Rubén Calderón Bouchet – Ideologías y puesto del hombre en el mundo
Ideologías y puesto del hombre en el mundo
Las ideologías han sido fabricadas para dar una respuesta racional del contenido y la explicación de esa clausura. Son los substitutos de la religión y están construidas, en sus mejores aspectos, con algunas conclusiones de las ciencias particulares, y, en los peores, son puro palabrerío. Las energías religiosas vacantes han llenado el vacío de las ideologías con los restos secularizados de la Gracia, poniendo la fe al servicio de las utopías, y la esperanza en la acción redentora de un cambio de naturaleza que vendrá, de alguna manera, a colmar el deseo de evasión.[i]
Limitada la existencia del hombre a una concreta acción transformadora sobre la realidad terrena, era conveniente liberarlo, en primer lugar, de todas aquellas sujeciones que imponían al trabajo productivo una restricción fundada en razones de orden religioso. En esta tarea colaboraron tres fuerzas: la ciencia, la política y el nuevo sentido religioso de un culto depurado de potestad institucional. La ciencia, porque creyendo haber descubierto las leyes mecánicas que regían los movimientos naturales, liberó el mundo de una Providencia gubernativa personal y transformó la obra de la creación, en la fabricación de un artilugio. Este aparato era puesto a disposición del hombre para que éste, conociendo su mecanismo, lo usara en beneficio de su instalación terrena, sin preocuparse por un Creador que había depositado sus facultades potestativas en las leyes perfectas de su constitución. No se tardó mucho tiempo en descubrir el carácter subjetivo y meramente humano de esa constitución y advertir, paralelamente, su adecuación a la obra productiva del hombre. El descubrimiento hizo muy difícil hablar de un Creador y concurrió, sin que en ello se descubra una intención deliberada, a deshacerse de la idea de Dios, no sólo como Providencia, sino también como causa eficiente del universo.
El término naturaleza perdió su rígida pertenencia a un orden objetivo, por ende obligatorio, y se convirtió en la simple regularidad de un comportamiento. La ciencia liberó al burgués de Dios y luego trató de convertirlo en el demiurgo de su propia realidad. La política ayudó en la tarea cuando descubrió, o creyó descubrir, su autonomía noética.
Si el mandato divino de ir a predicar el Evangelio a todos los pueblos de la tierra, estaba limitado a un grupo de especialistas de una suerte de empresa privada, los demás hombres podían dedicarse a ordenar la ciudad sin tomarlo en cuenta para nada. La política pura, libraba el orden de la convivencia a las improvisaciones de la “libido dominandi”. De ellas podía salir cualquier cosa: el estado gendarme al servicio del capitalismo, el estado totalitario y el estado de la subversión perpetua.

● **ENTRADAS DE DATOS**
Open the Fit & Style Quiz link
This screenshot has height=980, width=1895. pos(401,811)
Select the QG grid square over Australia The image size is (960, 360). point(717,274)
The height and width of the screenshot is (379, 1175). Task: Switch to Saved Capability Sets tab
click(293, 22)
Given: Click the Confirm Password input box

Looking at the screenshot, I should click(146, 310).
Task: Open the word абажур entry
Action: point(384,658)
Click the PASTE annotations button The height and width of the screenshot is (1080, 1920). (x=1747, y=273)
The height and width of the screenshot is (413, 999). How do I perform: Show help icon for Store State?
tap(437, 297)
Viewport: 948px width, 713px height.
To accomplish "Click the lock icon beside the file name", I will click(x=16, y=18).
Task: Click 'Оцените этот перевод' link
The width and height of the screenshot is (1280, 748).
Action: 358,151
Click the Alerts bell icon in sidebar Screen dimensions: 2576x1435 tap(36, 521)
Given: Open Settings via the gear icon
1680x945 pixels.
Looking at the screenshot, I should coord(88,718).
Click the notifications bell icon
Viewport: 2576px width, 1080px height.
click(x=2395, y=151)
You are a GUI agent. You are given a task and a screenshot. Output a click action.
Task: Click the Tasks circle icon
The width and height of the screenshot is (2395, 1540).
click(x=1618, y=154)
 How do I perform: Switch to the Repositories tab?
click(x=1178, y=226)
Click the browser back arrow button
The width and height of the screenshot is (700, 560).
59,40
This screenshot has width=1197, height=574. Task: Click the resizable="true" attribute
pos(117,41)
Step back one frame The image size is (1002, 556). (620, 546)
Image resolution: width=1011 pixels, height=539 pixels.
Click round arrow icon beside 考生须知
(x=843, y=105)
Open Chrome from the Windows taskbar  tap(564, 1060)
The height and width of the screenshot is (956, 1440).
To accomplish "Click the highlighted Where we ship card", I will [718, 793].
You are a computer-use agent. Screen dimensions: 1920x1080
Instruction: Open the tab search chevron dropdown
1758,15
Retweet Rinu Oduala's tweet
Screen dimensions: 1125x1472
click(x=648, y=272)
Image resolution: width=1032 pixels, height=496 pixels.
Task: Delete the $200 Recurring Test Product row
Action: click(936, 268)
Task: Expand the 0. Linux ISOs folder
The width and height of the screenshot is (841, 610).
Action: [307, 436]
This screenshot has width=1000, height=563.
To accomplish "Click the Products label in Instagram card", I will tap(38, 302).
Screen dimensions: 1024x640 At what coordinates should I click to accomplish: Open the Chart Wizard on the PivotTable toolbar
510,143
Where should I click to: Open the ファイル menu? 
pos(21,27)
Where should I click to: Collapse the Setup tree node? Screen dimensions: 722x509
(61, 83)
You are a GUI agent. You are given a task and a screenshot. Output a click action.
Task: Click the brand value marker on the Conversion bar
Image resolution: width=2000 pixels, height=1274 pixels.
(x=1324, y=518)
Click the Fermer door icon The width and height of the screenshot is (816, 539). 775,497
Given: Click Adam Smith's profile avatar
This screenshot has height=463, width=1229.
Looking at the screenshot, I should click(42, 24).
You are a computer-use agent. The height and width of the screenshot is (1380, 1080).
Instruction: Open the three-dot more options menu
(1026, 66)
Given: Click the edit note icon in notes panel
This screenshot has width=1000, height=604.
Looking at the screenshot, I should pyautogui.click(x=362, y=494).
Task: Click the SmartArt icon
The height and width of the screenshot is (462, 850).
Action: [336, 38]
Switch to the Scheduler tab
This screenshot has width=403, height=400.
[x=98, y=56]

● **INSTRUCCIÓN DADA 1**
Devuelve sin cambios, del texto sobre las ideologías, el fragmento que va desde "El término naturaleza" hasta "la subversión perpetua.".
● **INSTRUCCIÓN DADA 2**
Según el texto sobre las ideologías, ¿qué tres fuerzas colaboraron en liberar al hombre de las sujeciones que restringían el trabajo productivo por razones religiosas?
● **INSTRUCCIÓN DADA 3**
Prosigue el texto sobre las ideologías a continuación de su última oración.

● **RESULTADO DEL EJERCICIO 1**
El término naturaleza perdió su rígida pertenencia a un orden objetivo, por ende obligatorio, y se convirtió en la simple regularidad de un comportamiento. La ciencia liberó al burgués de Dios y luego trató de convertirlo en el demiurgo de su propia realidad. La política ayudó en la tarea cuando descubrió, o creyó descubrir, su autonomía noética.
Si el mandato divino de ir a predicar el Evangelio a todos los pueblos de la tierra, estaba limitado a un grupo de especialistas de una suerte de empresa privada, los demás hombres podían dedicarse a ordenar la ciudad sin tomarlo en cuenta para nada. La política pura, libraba el orden de la convivencia a las improvisaciones de la “libido dominandi”. De ellas podía salir cualquier cosa: el estado gendarme al servicio del capitalismo, el estado totalitario y el estado de la subversión perpetua.

● **RESULTADO DEL EJERCICIO 2**
La ciencia, la política y el nuevo sentido religioso de un culto depurado de potestad institucional.

● **RESULTADO DEL EJERCICIO 3**
La Religión ha sido dada por Dios para que el hombre, fiel a sus preceptos y al cumplimiento de su vida sacramental, ordene su existencia en la tierra y prepare su alma para la vida eterna. La astucia del demonio fue hacer creer a los hombres que podían tener una religión privada, sin apoyo institucional ni organización comunitaria. Era la tentación de la religión pura, autónoma y que cada uno podía cultivar en la isla clausa de su intimidad. La relación de Dios con el hombre aislado en el santuario de una sociedad donde cada individuo es rey y sacerdote al mismo tiempo. Nada más apropiado para exaltar la soberbia y perder para siempre los influjos saludables de una dogmática y un orden sacramental objetivos.
Estas tres actividades del espíritu: ciencia, política y religión, al rebelarse del orden impuesto por la tradición revelada, creyeron conquistar jurisdicciones autónomas, libres, independientes, pero en realidad, la política y la ciencia, fueron sometidas muy pronto a los criterios económicos y la religión, antes de convertirse en una esperanza de salvación por la gracia de la economía, desarrolló en el seno del “sentimentalismo” religioso la idea de que el hombre es el artífice de su transfiguración esencial. Como estos tres procesos se complican, en su desarrollo histórico, con otras actividades culturales, no es fácil seguir sus huellas sin encontrar las constantes confusiones.
El fondo de la espiritualidad moderna está formado por el carácter emergente de la idea del ser y por la plasticidad material de lo real ante la acción transformadora del hombre. Destacamos en su oportunidad la inspiración economicista de esta visión y la influencia del burgués en su nacimiento y su ulterior perfección. Señalamos también el esfuerzo cooperador de la ciencia y la política y la energía que presta a esta concepción del mundo, el nuevo rumbo tomado por la religión. Las ideologías que tratarán, con mayor o menor hondura, de dar cuenta y razón de todo el proceso, se nutrieron en todas esas actividades espirituales sacadas de quicio.
Por supuesto, como lo señaló Comte antes de ofrecer su propia explicación, el cambio no tuvo desde su origen, al final de la Edad Media, una clara conciencia de sus propósitos. Los primeros ideólogos: Marsilio de Papua, Guillermo de Ockham, sirvieron a la revolución sin los instrumentos nocionales adecuados para hacer una explicación sistemática de ese movimiento, llamémoslo de substitución radical, que se incoaba. Para que tales “organa” alcancen su perfecto desarrollo se deberá esperar la ruptura del orden religioso, el desarrollo de las ciencias positivas y el auge del capitalismo. El carácter matemático de la nueva representación del universo físico, hará más irremediable la independencia entre el saber y la realidad y esto le hará pensar al hombre que si el mundo es apenas un esquema producido por él para un ulterior aprovechamiento utilitario, ¿no ocurrirá lo mismo con el hombre y su sociedad?
Dejamos la pregunta sin respuesta; nos limitamos por ahora a observar si el éxito de las ciencias físico matemáticas ha influido en el desarrollo de las ideologías y por ende en una reducción del problema humano a una suerte de modelo del tipo usual en la técnica productiva.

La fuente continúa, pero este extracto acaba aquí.